Stigg released Stigg 2.0 on June 30, 2026 at the AI Engineer World's Fair in San Francisco, repositioning the company as usage runtime infrastructure for AI products. The rebuilt platform enforces credits, entitlements, and budgets at the individual request level, with a decision latency of under five milliseconds.

What Stigg 2.0 Actually Does

The core function is enforcement, not just metering. Stigg 2.0 sits in the request path of an AI product and resolves, on each call, what that request is permitted to cost — checking credits, entitlements, and budget constraints before the workload proceeds. The sub-five-millisecond figure is the operationally relevant number: at that latency, the enforcement layer does not materially add to end-user response times, which matters for any product where inference speed is a selling point.

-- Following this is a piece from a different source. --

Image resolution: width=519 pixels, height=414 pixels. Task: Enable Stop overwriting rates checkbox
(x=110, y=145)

The company describes the platform as a "usage runtime," a framing that distinguishes it from billing dashboards or after-the-fact cost attribution tools. The distinction is meaningful to builders: a runtime enforces in-flight, whereas analytics tools report after the fact.

Customer-Cloud Deployment

Stigg 2.0 deploys into a customer's own cloud environment. For enterprise AI product teams, that architecture addresses a recurring procurement objection — sending usage data and entitlement checks to a third-party SaaS introduces a dependency and a potential data residency issue. Running the runtime inside the customer's own infrastructure keeps sensitive request metadata off Stigg's servers entirely.

This deployment model also has implications for reliability. An enforcement layer that lives inside the customer's cloud does not create an external single point of failure on the critical request path.

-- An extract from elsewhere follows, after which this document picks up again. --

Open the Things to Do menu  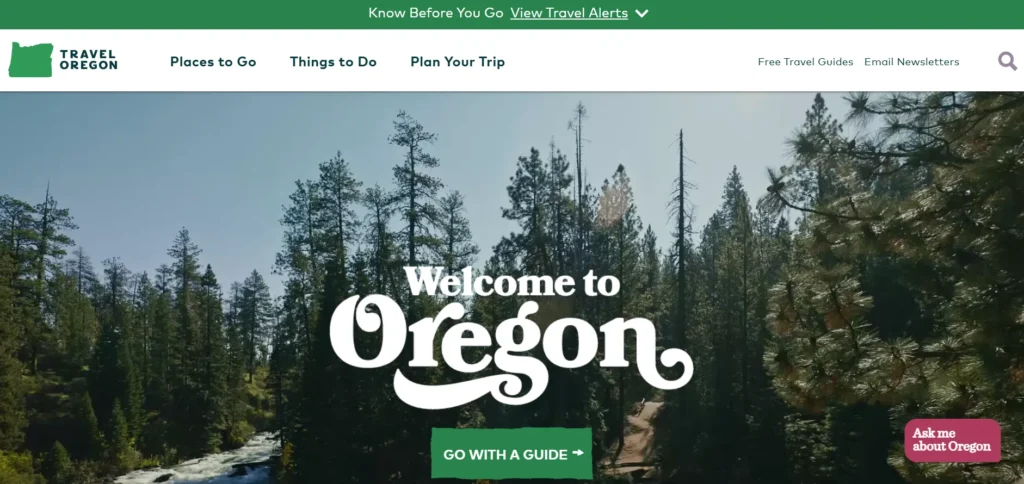(333, 62)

Context: Why Usage Controls Are Becoming Infrastructure

As AI products move from prototype to production, uncontrolled inference spend has become a recurring line-item problem. Credits, entitlements, and per-customer budgets are the mechanisms product teams use to make unit economics predictable — but implementing them in application code is error-prone and non-trivial to audit. Stigg 2.0's pitch is that this logic belongs in dedicated infrastructure, enforced consistently across every request rather than scattered across product codebases.

The AI Engineer World's Fair was the launch venue, putting the announcement directly in front of the engineering and product audience most likely to own this purchasing decision.